If we measure the length of anything moving relative to our frame, we find its length $L_o'$ to be smaller than the proper length $L_o$ that would be measured if the object were stationary. At relativistic speeds, Close to the speed of light, distances measured are not the same when measured by different observers.

Thus, according to Einstein's Theory of relativity, length contraction is the phenomenon in which the length of an object is measured to be shorter than its proper length measured in the rest frame. It is also known as Lorentz contraction and mainly noticeable when the inertial frame of reference moves with a substantial fraction of the speed of light.

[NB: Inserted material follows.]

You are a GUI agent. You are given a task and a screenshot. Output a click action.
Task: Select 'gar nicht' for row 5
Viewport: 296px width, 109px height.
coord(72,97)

Let us consider two inertial frames $S$ and $S'$. Let $S'$ is moving with relative speed v with respect to $S$ in X direction. Let an observer in frame $S$, measures length of the rod as-

$L_o = x_2 - x_1$

Similarly, an observer in frame $S'$ will measure the length if the rod as :- $L_o' = x_2' - x_1'$

According to Lorentz transformations,

$x_2' = \frac{x_2-vt}{\sqrt{1 - \frac{v^2}{c^2}}}$ $\; \; and \; \;$ $x_1' = \frac{x_1-vt}{\sqrt{1 - \frac{v^2}{c^2}}}$

$\therefore \; L_o' = x_2' - x_1' = \frac{x_2-vt}{\sqrt{1 - \frac{v^2}{c^2}}} - \frac{x_1-vt}{\sqrt{1 - \frac{v^2}{c^2}}} =$

$\frac{x_2-x_1}{\sqrt{1 - \frac{v^2}{c^2}}} = \frac{L_o}{\sqrt{1 - \frac{v^2}{c^2}}}$

$\therefore \; L_o = L_o' \sqrt{1 - \frac{v^2}{c^2}}$

It means that the length of the rod moving with velocity $v$ relative to the observer is contracting by a factor, $\sqrt{1 - \frac{v^2}{c^2}}$ in the direction of the motion. When $v<<c \;$, $\; L_o' = L_o$, But when $v$ is comparable to $c$, then $L_o<L_o'$ . This is called as Length contraction.

Numericals On Length Contraction

Twin Paradox

The twin paradox is a thought experiment in physics that involves two identical twins. In the paradox, one twin travels at high speed into space and returns home to find that the twin who stayed on Earth has aged more.